Modulating molecular interactions in pea protein to improve its functional properties

Authors: SHEN, YANTING - KANSAS STATE UNIVERSITY; WU, XIAORONG; LI, YONGHUI - KANSAS STATE UNIVERSITY

Submitted to: Food Hydrocolloids
Publication Type: Peer Reviewed Journal
Publication Acceptance Date: 5/2/2022
Publication Date: 5/6/2022
Citation: Shen, Y., Wu, X., Li, Y. 2022. Modulating molecular interactions in pea protein to improve its functional properties. Food Hydrocolloids. 8. Article 100313. https://doi.org/10.1016/j.jafr.2022.100313.
DOI: https://doi.org/10.1016/j.jafr.2022.100313

Interpretive Summary: Natural proteins exist in numerous structural arrangements, which are stabilized by various inter- and intra-molecular interactions. many factors (physical, chemical, & biological), such as sodium sulfite, urea, sodium dodecyl sulfate (SDS), and trypsin can interfere with those interaction and thus alter protein's structures and functional properties. The objectives of this study were to investigate the functional properties of pea protein isolate in terms of water/oil holding capacity, emulsifying and foaming properties, solubility, and gelation by modulating protein covalent and non-covalent interactions, to better understand the physicochemical features of the unfolded pea proteins related to their functional changes and potential food applications. Solubility of all the denatured proteins in this study increased significantly. Both urea and SDS unfolded proteins had higher water and oil holding capacity compared to the untreated control pea protein. The proteins unfolded with urea or SDS also showed better emulsification properties. The trypsin hydrolyzed protein exhibited the best foaming capacity and gelation properties among all the treatments. Principal component analysis indicated strong associations between molecular interactions and protein's functional and physicochemical properties.

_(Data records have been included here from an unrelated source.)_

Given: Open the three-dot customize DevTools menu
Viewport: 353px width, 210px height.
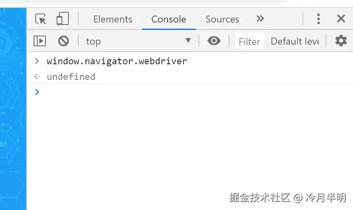Looking at the screenshot, I should (319, 19).
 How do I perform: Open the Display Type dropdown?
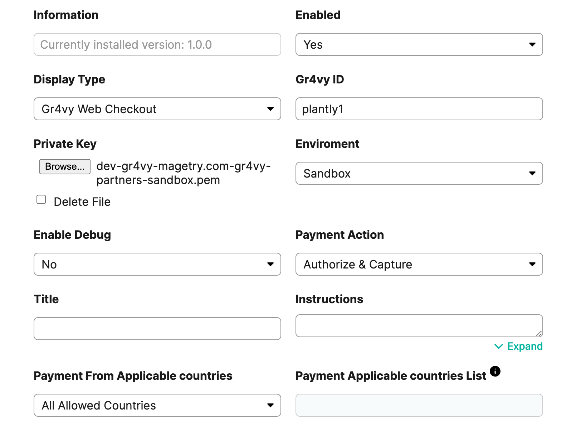[x=157, y=109]
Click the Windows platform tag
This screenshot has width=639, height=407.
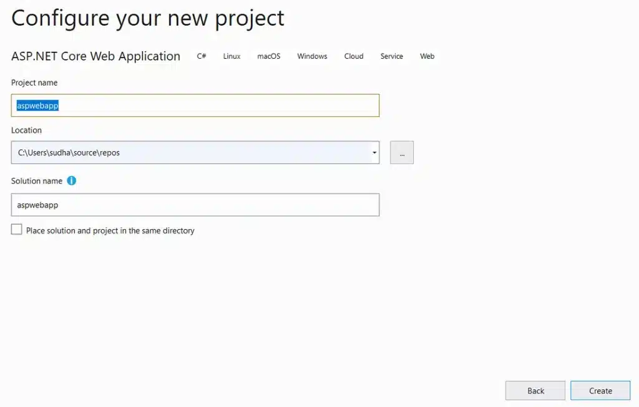[312, 56]
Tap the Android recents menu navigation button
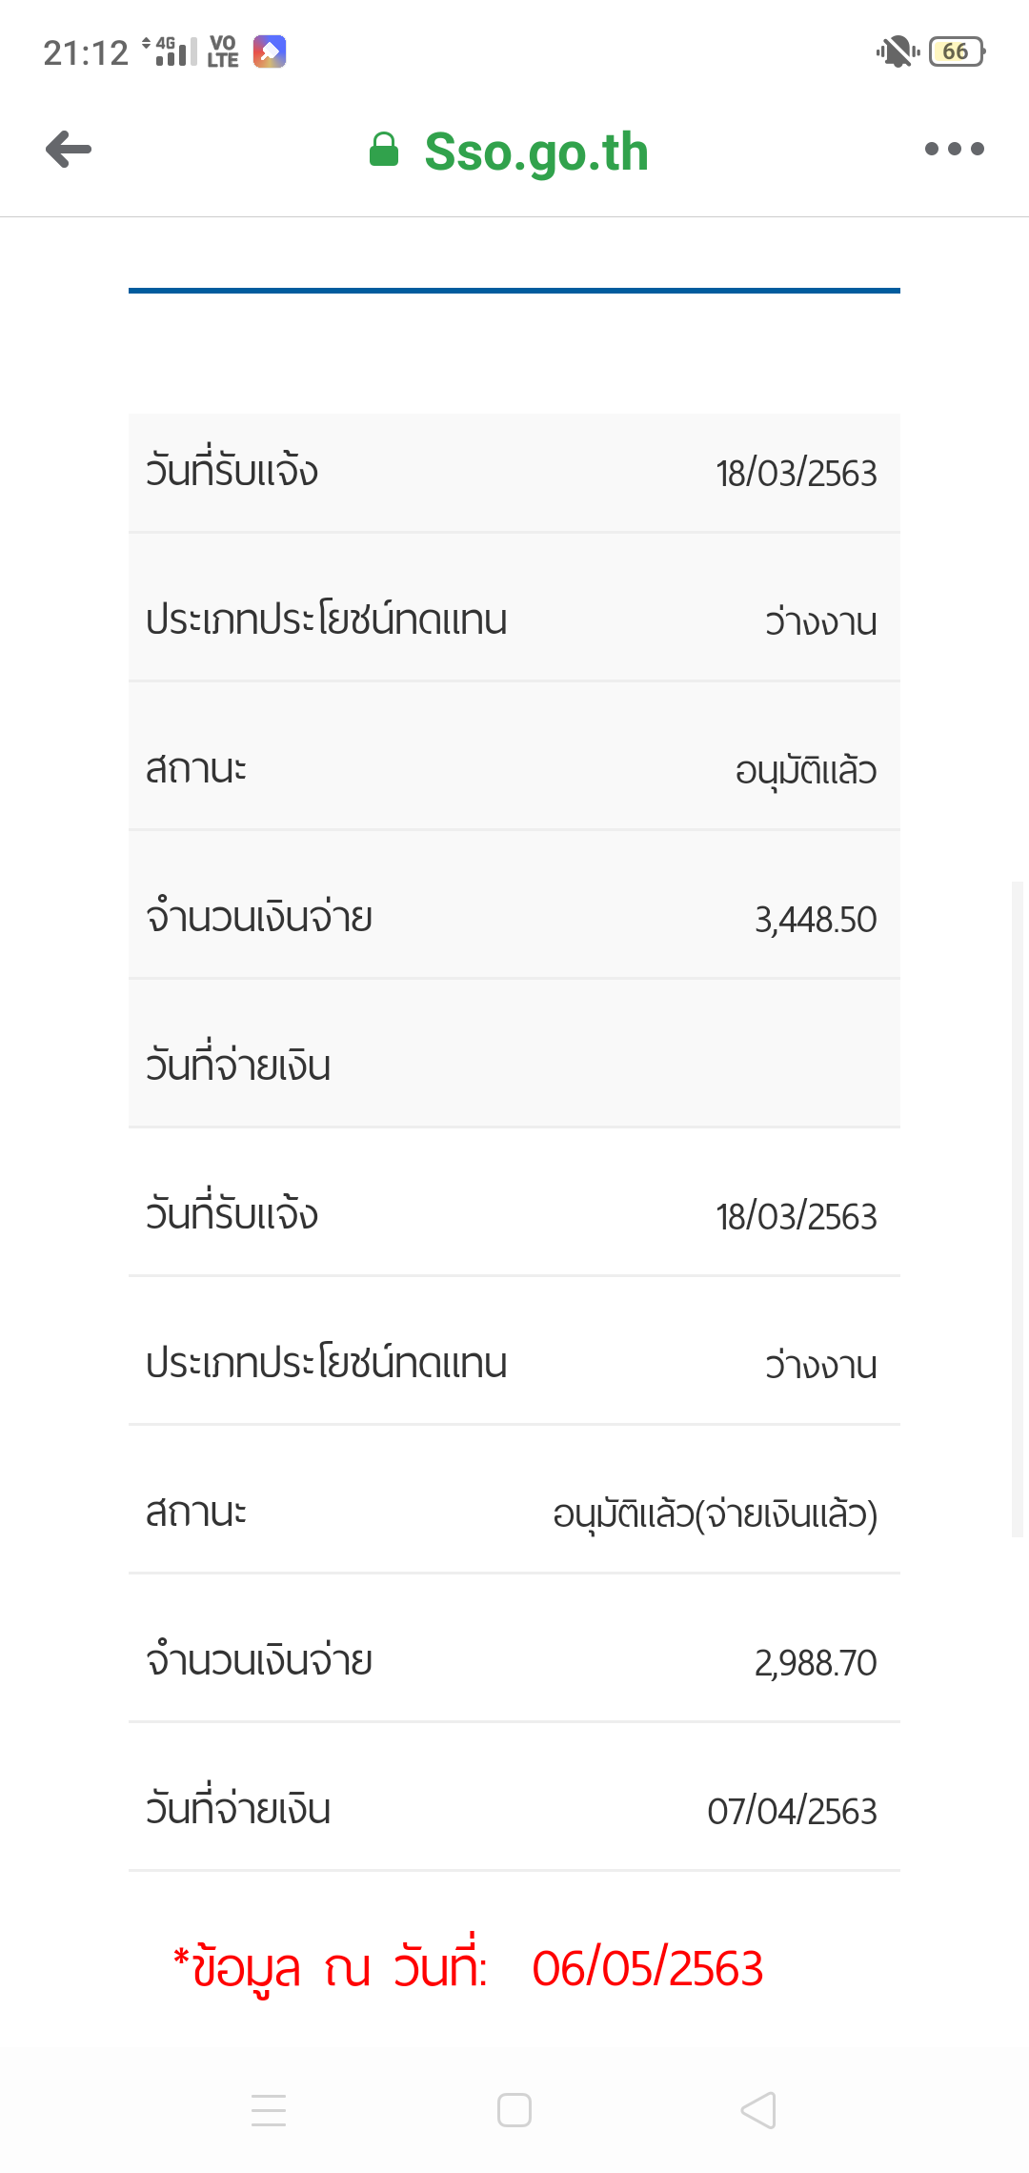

Technical Abstract: Proteins exist in numerous spatial arrangements and are stabilized by various inter- and intra-molecular forces. Different denaturants such as sodium sulfite, urea, sodium dodecyl sulfate (SDS), and trypsin can interfere with protein molecule interactions, particularly disulfide bond, hydrogen bond, hydrophobic interaction, and peptide bond, respectively, which further alters protein secondary and tertiary structures and functional properties. The objectives of this study were to investigate the functional properties of pea protein isolate in terms of water/oil holding capacity, emulsifying and foaming properties, solubility, and gelation by modulating protein covalent and non-covalent interactions and understand the physicochemical characteristics (e.g., free amino group, free sulfhydryl, surface hydrophobicity, SDS-PAGE profile, secondary structures) of the unfolded pea proteins that are responsible for the functional changes. All the denatured proteins possessed significantly increased solubility. Both urea and SDS unfolded proteins had significantly higher water holding capacity and oil holding capacity with up to 5.01 and 5.09 g H2O /g, and 3.06 and 2.84 g oil /g compared with the control pea protein (4.12 and 1.29 g), respectively. The proteins unfolded with urea or SDS also showed improved emulsification properties. The trypsin hydrolyzed protein exhibited the highest foaming capacity and better gelation properties among all the treatments. Principal component analysis indicated strong associations between protein functional and physicochemical properties and molecular interactions.